Stored data:
========

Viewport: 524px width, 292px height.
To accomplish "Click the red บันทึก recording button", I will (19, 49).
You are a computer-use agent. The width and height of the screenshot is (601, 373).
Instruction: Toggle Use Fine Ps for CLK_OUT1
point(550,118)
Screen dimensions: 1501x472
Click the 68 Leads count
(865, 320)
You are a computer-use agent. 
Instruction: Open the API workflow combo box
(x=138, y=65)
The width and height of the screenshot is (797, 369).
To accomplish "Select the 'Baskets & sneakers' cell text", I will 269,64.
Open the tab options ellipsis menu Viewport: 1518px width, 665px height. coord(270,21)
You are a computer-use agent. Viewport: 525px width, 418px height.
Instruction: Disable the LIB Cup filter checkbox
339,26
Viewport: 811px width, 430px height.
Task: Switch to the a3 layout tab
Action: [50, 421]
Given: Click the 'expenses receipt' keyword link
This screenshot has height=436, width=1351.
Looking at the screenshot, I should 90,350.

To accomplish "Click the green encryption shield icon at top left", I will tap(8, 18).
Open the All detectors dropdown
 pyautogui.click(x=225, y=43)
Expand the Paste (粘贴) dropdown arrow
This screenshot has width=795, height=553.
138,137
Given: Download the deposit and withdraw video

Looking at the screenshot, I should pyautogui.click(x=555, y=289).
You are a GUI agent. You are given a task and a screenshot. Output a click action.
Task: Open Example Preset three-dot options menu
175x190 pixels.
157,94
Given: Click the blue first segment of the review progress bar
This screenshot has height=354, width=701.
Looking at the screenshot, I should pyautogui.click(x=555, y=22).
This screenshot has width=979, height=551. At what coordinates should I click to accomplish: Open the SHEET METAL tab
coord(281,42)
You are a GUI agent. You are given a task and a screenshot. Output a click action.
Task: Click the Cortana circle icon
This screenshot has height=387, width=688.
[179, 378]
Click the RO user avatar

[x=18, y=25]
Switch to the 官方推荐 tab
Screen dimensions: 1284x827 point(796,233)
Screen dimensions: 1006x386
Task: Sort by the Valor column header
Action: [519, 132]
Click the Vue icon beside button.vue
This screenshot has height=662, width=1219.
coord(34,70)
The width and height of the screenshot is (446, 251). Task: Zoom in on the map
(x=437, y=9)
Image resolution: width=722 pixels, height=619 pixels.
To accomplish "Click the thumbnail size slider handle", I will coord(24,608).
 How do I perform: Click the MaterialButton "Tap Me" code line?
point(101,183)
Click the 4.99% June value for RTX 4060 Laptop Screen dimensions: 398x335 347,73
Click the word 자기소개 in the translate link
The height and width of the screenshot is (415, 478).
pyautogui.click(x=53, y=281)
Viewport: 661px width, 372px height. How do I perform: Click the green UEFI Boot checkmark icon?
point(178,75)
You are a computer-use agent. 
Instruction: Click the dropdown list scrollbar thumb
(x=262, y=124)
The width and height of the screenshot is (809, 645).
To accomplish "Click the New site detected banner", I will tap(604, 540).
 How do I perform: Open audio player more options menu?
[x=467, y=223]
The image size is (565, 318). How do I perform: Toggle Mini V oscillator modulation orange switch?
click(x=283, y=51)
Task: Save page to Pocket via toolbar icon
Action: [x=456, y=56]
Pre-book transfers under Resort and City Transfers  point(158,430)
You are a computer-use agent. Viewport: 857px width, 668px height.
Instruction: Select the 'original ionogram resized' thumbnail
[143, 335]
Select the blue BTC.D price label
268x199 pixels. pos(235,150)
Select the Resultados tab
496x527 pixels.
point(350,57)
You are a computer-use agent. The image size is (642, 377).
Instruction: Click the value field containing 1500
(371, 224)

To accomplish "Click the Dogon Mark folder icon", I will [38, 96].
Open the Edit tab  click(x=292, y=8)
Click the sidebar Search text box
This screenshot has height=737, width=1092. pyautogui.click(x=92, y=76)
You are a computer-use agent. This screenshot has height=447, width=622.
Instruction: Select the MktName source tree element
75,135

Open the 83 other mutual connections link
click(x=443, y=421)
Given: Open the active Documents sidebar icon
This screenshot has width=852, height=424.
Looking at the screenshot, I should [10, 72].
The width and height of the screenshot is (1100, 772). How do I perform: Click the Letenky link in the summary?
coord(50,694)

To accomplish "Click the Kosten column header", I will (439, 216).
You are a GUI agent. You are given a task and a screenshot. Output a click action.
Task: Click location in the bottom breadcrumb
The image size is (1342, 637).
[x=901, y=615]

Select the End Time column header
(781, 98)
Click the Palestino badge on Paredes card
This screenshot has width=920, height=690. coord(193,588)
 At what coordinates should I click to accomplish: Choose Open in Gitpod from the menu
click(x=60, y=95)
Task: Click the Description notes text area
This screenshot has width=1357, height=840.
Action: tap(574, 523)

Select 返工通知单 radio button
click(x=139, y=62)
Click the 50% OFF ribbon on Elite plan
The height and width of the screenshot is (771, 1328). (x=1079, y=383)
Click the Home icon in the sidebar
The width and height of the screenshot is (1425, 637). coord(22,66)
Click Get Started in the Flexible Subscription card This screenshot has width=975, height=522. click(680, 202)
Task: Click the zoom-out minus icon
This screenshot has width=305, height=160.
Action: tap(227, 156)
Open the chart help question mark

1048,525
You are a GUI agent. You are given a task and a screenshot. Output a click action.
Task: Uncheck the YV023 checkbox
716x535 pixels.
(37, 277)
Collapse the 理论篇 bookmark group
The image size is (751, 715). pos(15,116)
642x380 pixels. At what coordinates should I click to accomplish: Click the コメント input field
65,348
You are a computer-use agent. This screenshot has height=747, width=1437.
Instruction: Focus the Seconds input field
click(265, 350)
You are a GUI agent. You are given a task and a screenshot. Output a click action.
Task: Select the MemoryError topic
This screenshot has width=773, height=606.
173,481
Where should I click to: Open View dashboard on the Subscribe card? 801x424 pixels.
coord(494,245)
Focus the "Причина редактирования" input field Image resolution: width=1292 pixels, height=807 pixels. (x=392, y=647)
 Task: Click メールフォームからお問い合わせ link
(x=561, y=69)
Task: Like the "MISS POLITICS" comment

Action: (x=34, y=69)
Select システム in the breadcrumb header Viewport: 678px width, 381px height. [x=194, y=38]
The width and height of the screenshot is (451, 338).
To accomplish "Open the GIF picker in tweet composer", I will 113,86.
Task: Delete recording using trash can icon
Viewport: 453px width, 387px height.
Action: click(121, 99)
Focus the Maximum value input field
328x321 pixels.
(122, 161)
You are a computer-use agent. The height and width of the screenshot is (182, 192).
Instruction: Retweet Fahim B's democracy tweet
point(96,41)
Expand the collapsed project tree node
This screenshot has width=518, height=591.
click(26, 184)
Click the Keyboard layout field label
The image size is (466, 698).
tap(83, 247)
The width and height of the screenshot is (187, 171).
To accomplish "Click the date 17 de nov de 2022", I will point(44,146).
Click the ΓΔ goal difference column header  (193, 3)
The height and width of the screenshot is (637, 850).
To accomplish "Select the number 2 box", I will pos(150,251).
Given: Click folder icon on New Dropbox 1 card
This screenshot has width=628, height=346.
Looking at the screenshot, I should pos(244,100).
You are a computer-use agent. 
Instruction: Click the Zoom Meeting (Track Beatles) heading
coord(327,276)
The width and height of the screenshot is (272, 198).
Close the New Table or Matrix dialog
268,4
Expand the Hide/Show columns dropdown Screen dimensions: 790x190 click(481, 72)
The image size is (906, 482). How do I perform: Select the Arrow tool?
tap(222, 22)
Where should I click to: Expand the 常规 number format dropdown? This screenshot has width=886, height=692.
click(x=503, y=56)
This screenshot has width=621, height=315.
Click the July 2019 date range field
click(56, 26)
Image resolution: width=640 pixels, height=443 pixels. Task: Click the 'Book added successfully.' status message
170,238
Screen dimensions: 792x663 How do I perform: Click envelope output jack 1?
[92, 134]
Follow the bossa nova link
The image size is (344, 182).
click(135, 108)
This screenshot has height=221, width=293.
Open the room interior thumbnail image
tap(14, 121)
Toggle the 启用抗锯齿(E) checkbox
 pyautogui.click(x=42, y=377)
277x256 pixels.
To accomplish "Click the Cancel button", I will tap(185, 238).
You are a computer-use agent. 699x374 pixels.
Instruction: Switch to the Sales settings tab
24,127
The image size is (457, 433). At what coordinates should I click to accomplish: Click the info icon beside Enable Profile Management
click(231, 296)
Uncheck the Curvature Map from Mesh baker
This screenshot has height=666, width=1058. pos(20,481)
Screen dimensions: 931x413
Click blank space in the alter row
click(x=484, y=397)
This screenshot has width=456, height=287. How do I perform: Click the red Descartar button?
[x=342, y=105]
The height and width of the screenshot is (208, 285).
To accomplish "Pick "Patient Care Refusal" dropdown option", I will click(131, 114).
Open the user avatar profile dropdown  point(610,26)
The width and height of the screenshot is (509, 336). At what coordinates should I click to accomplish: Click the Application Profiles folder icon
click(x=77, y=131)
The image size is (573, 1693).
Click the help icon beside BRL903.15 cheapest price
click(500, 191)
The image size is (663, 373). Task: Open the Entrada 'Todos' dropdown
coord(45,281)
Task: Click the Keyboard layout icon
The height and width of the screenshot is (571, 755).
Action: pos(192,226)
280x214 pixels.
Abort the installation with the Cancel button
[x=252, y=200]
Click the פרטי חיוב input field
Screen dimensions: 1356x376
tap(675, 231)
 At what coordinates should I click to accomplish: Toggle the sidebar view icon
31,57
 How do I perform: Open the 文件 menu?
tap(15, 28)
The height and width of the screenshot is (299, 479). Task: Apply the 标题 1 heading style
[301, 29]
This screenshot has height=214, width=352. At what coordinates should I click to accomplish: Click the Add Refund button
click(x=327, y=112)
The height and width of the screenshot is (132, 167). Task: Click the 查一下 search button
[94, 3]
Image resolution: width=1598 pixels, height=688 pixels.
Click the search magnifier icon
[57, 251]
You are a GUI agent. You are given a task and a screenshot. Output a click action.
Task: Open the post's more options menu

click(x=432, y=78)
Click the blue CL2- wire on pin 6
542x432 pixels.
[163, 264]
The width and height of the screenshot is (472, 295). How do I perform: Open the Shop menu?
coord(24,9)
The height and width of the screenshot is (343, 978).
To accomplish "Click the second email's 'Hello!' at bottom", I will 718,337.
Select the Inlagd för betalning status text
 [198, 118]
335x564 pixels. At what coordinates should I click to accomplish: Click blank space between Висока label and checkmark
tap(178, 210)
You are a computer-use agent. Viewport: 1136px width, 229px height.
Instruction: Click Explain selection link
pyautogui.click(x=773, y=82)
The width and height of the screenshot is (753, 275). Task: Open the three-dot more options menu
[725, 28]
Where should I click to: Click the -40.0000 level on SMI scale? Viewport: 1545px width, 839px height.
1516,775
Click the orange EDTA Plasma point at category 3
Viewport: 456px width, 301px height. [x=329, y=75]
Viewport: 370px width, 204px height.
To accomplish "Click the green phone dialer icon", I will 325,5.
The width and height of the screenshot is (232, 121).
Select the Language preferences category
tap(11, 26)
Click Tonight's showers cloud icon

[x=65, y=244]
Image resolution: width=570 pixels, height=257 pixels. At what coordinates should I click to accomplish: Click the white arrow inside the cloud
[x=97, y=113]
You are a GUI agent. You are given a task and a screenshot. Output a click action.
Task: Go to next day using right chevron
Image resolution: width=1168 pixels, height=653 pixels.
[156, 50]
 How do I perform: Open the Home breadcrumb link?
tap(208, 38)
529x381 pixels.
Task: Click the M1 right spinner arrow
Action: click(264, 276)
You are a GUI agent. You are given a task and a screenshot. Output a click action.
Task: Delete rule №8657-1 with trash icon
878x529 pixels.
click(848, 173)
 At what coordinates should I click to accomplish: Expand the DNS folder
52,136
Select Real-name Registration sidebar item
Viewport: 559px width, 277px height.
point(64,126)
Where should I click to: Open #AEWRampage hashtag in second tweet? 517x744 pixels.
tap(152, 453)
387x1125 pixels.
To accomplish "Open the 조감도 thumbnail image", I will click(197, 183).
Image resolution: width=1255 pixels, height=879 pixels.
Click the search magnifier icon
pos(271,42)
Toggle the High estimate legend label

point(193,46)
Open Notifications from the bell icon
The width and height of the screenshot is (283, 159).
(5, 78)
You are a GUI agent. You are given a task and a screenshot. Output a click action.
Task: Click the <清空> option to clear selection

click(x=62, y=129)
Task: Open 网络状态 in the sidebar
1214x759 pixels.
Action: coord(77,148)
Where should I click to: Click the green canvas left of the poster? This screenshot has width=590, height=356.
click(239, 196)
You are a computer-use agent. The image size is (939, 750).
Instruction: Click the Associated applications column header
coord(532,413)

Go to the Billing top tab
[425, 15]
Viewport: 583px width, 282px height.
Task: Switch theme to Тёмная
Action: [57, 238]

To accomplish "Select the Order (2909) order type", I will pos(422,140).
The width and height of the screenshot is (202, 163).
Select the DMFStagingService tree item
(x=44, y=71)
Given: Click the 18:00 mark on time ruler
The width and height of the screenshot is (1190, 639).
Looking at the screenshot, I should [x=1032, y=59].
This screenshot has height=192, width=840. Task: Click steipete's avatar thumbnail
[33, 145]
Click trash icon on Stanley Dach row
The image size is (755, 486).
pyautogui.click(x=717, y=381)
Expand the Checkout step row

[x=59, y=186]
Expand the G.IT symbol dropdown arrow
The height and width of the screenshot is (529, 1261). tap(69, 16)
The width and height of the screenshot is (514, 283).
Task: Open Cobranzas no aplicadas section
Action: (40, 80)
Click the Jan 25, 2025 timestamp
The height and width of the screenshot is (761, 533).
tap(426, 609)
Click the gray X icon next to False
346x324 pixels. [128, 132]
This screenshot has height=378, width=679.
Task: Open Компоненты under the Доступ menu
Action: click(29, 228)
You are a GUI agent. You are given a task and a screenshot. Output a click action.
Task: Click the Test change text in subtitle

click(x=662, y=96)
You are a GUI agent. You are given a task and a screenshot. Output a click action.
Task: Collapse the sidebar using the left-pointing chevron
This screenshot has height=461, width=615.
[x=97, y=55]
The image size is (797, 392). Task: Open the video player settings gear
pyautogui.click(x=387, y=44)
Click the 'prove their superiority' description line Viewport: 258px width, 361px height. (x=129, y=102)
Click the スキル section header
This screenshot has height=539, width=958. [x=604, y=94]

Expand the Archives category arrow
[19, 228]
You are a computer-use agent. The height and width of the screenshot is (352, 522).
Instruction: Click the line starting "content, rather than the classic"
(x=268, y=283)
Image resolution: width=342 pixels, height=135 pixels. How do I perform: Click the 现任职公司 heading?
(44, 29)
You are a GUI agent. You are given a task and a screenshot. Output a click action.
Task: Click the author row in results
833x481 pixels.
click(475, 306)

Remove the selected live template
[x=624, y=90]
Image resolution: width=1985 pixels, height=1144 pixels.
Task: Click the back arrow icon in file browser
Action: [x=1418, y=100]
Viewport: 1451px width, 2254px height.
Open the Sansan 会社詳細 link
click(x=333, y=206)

========

** Task instructions **
Show the lines of the records that include the string "Keyboard".

** Expected output **
Click the Keyboard layout field label
Task: Click the Keyboard layout icon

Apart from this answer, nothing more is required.